*WHAT IS NEEDED*.
Lift out each line of the data that holds "agent".

-- SUPPLIED INFORMATION follows --

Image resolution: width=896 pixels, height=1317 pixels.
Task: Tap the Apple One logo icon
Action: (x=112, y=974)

-- SUPPLIED INFORMATION concluded --
-- SUPPLIED INFORMATION follows --

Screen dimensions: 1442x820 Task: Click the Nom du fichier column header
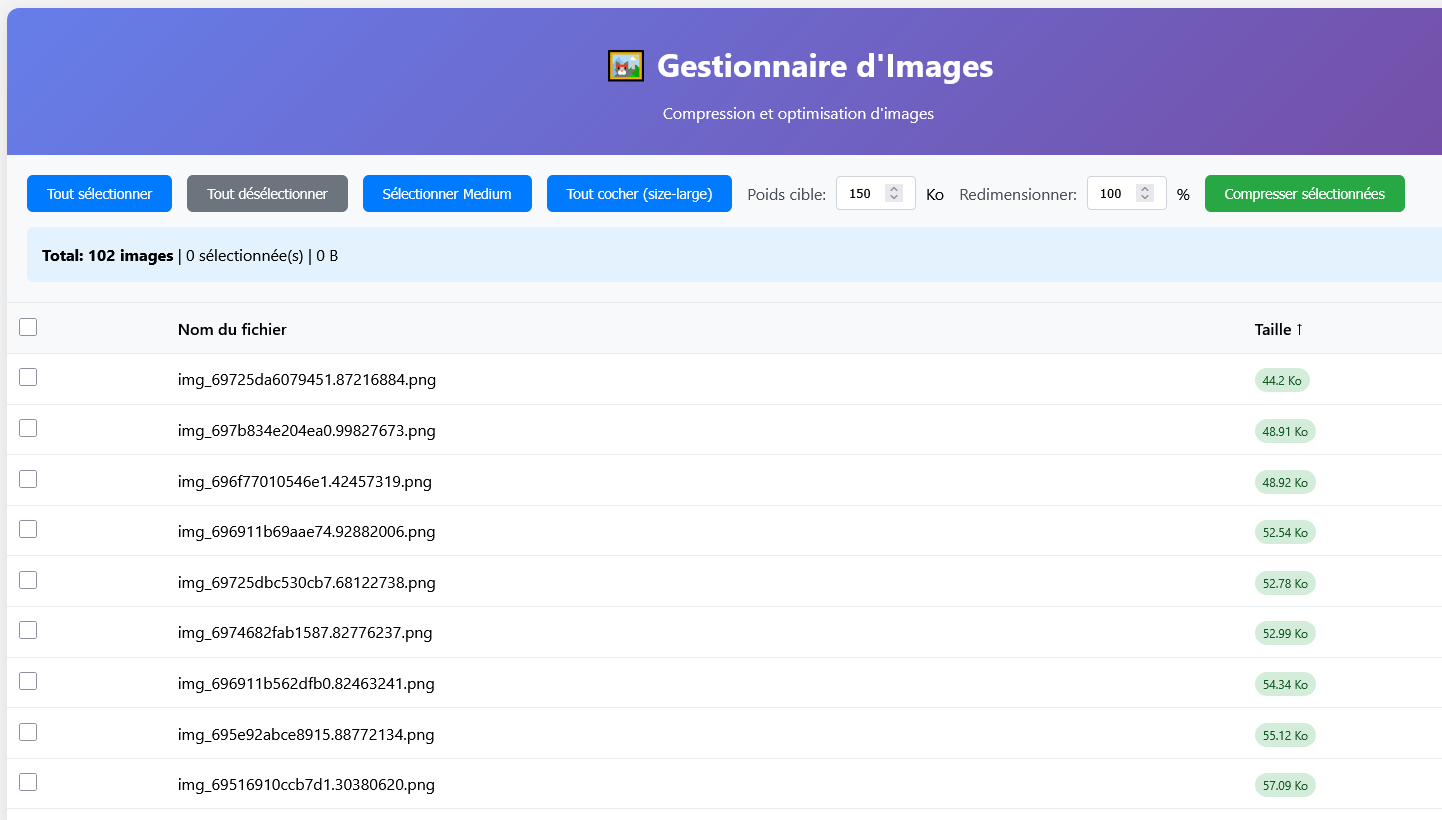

-- SUPPLIED INFORMATION concluded --
-- SUPPLIED INFORMATION follows --

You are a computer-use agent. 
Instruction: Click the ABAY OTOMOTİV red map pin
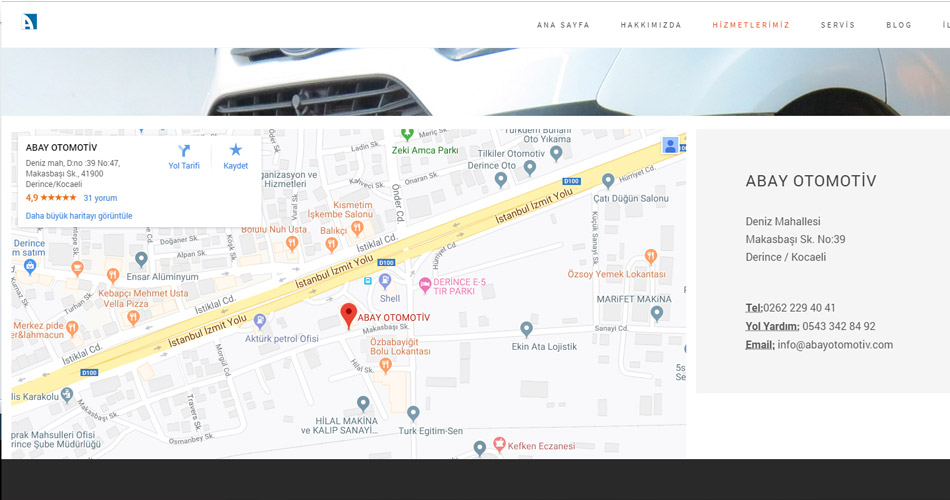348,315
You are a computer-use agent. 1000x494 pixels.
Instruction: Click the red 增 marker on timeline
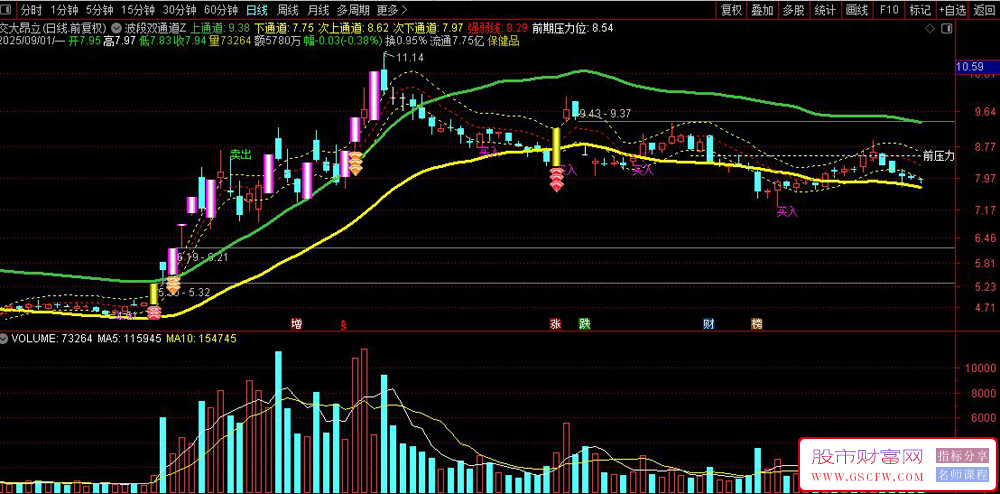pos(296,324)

-- SUPPLIED INFORMATION concluded --

*SOLUTION TO THIS EXERCISE*.
You are a computer-use agent. 
You are a computer-use agent. 1000x494 pixels.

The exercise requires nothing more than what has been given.